As expected there are no duplicates in this dataset, since it was curated for a specific competition.

However, to highlight the abilities of the Duplicates class, you will add some duplicates to the dataset and then rerun the Duplicates class.

# Create exact and duplicate images

# Copy images 23 and 46 to create exact duplicates
# Copy and crop images 5 and 4376 to create near duplicates
dupes = [
    ds[23][0],
    ds[46][0],
    ds[5][0][:, 5:-5, 5:-5],
    ds[4376][0][:, :-5, 5:],
]

dupes_stats = hashstats(dupes)
# Find the duplicates appended to the dataset
duplicates = dups.from_stats([dups.stats, dupes_stats])
print(f"exact: {duplicates.exact}")
print(f"near: {duplicates.near}")
exact: [{0: [23], 1: [0]}, {0: [46], 1: [1]}]
near: [{0: [5], 1: [2]}, {0: [4376], 1: [3]}]

As shown above, the Duplicates class identified all images from the second dataset as exact or near duplicates.

Images 0 and 1 from dataset 1 are identified as exact duplicates of images 23 and 46, respectively from the original dataset (dataset 0). Images 2 and 3 from dataset 1 are identified as near duplicates of images 5 and 4376, respectively, which were cropped from the original dataset (dataset 0).

Conclusion

Through this process, you’ve learned how to use DataEval’s Outliers class to identify and analyze images that deviate from the overall distribution of your dataset and DataEval’s Duplicates class to identify exact and near duplicates. By examining the images flagged by the different metrics, you gained a deeper understanding of potential issues within your dataset. In this tutorial, the following were covered:

  • Underrepresented classes that may require additional data collection.

  • Inconsistencies in image characteristics, such as brightness, sharpness, or size, which could affect model performance.

  • Duplicate data that can affect model performance.

This work has provided a clearer picture of your dataset’s strengths and limitations. You are now equipped to make informed decisions about which data points to keep, remove, or augment. For example, you may decide to exclude irrelevant outliers, collect more data for underrepresented scenarios, or address biases that could impact your model’s generalizability.

By using DataEval, you are not just refining your dataset—you are laying the groundwork for creating a more representative, balanced, and reliable dataset. These insights ultimately enable the development of models that perform robustly in real-world operational settings.

DataEval’s tools empower you to move from raw data to actionable insights, ensuring your dataset is not only comprehensive but also aligned with your specific goals and requirements.

Good luck with your data!


What’s Next

Learn how to do the following:

To learn more about specific functions or classes, see the API Reference section.
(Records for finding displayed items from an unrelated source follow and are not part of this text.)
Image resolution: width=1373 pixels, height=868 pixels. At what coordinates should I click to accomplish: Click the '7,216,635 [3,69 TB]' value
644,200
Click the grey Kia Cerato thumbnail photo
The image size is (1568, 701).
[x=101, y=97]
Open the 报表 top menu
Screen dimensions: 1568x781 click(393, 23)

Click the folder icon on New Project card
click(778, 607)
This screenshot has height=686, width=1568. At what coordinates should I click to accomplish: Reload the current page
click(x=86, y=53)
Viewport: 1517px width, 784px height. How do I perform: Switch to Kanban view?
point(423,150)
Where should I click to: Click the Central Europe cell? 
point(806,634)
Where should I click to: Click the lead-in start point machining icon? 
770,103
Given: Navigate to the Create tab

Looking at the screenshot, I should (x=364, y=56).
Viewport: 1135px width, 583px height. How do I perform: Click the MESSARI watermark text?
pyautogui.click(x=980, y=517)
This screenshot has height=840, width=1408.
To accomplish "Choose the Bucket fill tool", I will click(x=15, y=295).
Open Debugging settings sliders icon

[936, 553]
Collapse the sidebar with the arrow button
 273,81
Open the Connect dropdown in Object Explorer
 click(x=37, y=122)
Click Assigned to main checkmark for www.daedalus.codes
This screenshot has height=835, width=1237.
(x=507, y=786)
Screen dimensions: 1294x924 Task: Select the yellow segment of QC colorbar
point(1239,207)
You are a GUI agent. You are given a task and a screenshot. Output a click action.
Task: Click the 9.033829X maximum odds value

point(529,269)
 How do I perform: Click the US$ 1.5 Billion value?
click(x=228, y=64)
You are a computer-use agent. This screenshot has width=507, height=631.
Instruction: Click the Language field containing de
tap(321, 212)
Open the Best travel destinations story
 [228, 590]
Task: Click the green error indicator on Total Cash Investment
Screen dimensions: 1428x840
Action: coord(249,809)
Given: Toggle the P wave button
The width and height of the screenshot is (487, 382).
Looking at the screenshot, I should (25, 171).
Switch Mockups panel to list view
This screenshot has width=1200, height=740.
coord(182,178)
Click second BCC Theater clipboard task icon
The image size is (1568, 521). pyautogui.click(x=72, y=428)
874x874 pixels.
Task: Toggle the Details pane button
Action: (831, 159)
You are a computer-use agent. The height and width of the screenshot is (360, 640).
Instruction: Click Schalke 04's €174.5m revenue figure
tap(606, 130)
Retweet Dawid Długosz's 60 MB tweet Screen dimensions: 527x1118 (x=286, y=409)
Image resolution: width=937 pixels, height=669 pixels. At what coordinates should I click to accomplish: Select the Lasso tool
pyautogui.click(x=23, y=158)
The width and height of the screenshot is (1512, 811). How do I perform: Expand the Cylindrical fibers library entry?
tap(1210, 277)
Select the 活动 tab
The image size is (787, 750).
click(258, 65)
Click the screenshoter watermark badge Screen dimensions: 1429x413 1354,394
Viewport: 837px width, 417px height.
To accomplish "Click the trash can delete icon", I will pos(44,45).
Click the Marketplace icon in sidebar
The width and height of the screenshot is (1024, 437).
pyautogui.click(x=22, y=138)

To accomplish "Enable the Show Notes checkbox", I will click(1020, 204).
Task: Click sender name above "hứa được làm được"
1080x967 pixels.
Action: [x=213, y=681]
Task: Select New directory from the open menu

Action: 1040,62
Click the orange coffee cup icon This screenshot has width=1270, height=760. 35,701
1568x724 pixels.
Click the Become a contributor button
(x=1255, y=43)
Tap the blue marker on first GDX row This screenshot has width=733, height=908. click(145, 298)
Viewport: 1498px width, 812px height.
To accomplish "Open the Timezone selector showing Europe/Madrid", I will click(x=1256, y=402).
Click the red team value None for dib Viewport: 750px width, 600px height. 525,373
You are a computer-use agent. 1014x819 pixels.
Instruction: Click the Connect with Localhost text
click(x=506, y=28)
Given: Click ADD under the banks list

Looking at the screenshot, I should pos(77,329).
To learn more about data cleaning, see the Data Cleaning explanation page.

On your own

Now that you’ve gone through a tutorial on exploring a dataset, try going through the tutorial again with the test set, full dataset, or even your own dataset. One thing to look for when checking other sets of data is to observe how the stats of each grouping of data changes or doesn’t change.

You can also play around with the different statistical methods that the Outlier class employs to see how the method affects the number and type of issues detected.